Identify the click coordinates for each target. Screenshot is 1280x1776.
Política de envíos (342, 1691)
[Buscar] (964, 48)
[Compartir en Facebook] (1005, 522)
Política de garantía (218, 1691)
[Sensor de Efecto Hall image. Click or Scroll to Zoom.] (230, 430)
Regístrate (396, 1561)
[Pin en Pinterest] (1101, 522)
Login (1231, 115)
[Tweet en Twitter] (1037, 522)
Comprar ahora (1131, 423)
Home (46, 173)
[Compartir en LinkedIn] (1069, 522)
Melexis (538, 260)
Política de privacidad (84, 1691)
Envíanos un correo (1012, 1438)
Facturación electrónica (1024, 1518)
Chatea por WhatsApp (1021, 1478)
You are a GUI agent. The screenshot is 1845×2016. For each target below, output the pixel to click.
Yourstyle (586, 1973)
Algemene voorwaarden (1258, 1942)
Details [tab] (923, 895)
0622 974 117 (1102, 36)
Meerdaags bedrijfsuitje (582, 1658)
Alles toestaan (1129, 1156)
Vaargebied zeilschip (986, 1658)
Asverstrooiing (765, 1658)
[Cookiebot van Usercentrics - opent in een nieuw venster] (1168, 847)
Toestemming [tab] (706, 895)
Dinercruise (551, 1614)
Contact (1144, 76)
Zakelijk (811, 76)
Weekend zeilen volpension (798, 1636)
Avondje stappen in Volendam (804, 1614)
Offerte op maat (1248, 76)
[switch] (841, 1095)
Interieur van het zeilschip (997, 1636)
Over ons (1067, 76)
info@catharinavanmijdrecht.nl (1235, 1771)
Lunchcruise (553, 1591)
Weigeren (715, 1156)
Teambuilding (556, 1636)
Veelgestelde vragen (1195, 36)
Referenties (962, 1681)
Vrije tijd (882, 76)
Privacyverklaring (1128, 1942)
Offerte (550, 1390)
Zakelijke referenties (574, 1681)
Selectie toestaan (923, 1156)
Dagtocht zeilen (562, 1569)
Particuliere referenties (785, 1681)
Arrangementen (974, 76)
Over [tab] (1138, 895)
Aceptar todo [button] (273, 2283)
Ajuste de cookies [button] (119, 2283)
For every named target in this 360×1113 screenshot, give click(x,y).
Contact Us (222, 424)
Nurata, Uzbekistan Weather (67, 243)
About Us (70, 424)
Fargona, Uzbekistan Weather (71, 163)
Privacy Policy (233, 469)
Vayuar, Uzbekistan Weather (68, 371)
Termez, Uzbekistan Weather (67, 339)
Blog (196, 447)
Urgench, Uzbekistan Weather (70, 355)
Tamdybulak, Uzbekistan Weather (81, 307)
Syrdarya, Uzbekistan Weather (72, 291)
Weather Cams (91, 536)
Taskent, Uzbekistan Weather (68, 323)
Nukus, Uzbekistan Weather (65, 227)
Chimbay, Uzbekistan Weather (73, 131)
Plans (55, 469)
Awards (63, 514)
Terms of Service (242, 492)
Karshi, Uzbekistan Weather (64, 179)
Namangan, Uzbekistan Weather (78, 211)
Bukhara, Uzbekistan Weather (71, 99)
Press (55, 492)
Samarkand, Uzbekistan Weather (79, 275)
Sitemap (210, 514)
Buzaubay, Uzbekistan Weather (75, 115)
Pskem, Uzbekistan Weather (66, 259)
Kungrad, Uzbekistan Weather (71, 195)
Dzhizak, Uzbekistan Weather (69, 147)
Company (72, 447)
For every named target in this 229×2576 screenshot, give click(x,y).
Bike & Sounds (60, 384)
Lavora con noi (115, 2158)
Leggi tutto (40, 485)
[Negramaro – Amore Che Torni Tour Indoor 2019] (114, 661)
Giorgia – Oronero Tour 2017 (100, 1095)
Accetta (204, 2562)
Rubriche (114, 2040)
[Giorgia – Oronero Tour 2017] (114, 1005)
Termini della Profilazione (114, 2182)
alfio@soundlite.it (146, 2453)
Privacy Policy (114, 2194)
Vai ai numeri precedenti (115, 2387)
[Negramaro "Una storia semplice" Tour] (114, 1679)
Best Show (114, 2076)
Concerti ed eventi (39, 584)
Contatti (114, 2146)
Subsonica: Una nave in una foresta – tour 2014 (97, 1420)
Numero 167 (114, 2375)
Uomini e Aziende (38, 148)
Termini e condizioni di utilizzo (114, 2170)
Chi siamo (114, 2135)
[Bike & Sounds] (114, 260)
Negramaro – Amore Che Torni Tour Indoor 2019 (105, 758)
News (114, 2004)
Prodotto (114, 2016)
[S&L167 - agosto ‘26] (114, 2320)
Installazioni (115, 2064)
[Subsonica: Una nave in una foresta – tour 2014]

What the exercise asks:
Find where the line with "Interieur van het zeilschip (997, 1636)" sits in the material above, then copy exactly from it through the line with "Contatti (114, 2146)". Add no other line.

Result of the task:
Interieur van het zeilschip (997, 1636)
Over ons (1067, 76)
info@catharinavanmijdrecht.nl (1235, 1771)
Lunchcruise (553, 1591)
Weigeren (715, 1156)
Teambuilding (556, 1636)
Veelgestelde vragen (1195, 36)
Referenties (962, 1681)
Vrije tijd (882, 76)
Privacyverklaring (1128, 1942)
Offerte (550, 1390)
Zakelijke referenties (574, 1681)
Selectie toestaan (923, 1156)
Dagtocht zeilen (562, 1569)
Particuliere referenties (785, 1681)
Arrangementen (974, 76)
Over [tab] (1138, 895)
Aceptar todo [button] (273, 2283)
Ajuste de cookies [button] (119, 2283)
For every named target in this 360×1113 screenshot, give click(x,y).
Contact Us (222, 424)
Nurata, Uzbekistan Weather (67, 243)
About Us (70, 424)
Fargona, Uzbekistan Weather (71, 163)
Privacy Policy (233, 469)
Vayuar, Uzbekistan Weather (68, 371)
Termez, Uzbekistan Weather (67, 339)
Blog (196, 447)
Urgench, Uzbekistan Weather (70, 355)
Tamdybulak, Uzbekistan Weather (81, 307)
Syrdarya, Uzbekistan Weather (72, 291)
Weather Cams (91, 536)
Taskent, Uzbekistan Weather (68, 323)
Nukus, Uzbekistan Weather (65, 227)
Chimbay, Uzbekistan Weather (73, 131)
Plans (55, 469)
Awards (63, 514)
Terms of Service (242, 492)
Karshi, Uzbekistan Weather (64, 179)
Namangan, Uzbekistan Weather (78, 211)
Bukhara, Uzbekistan Weather (71, 99)
Press (55, 492)
Samarkand, Uzbekistan Weather (79, 275)
Sitemap (210, 514)
Buzaubay, Uzbekistan Weather (75, 115)
Pskem, Uzbekistan Weather (66, 259)
Kungrad, Uzbekistan Weather (71, 195)
Dzhizak, Uzbekistan Weather (69, 147)
Company (72, 447)
For every named target in this 229×2576 screenshot, give click(x,y).
Bike & Sounds (60, 384)
Lavora con noi (115, 2158)
Leggi tutto (40, 485)
[Negramaro – Amore Che Torni Tour Indoor 2019] (114, 661)
Giorgia – Oronero Tour 2017 (100, 1095)
Accetta (204, 2562)
Rubriche (114, 2040)
[Giorgia – Oronero Tour 2017] (114, 1005)
Termini della Profilazione (114, 2182)
alfio@soundlite.it (146, 2453)
Privacy Policy (114, 2194)
Vai ai numeri precedenti (115, 2387)
[Negramaro "Una storia semplice" Tour] (114, 1679)
Best Show (114, 2076)
Concerti ed eventi (39, 584)
Contatti (114, 2146)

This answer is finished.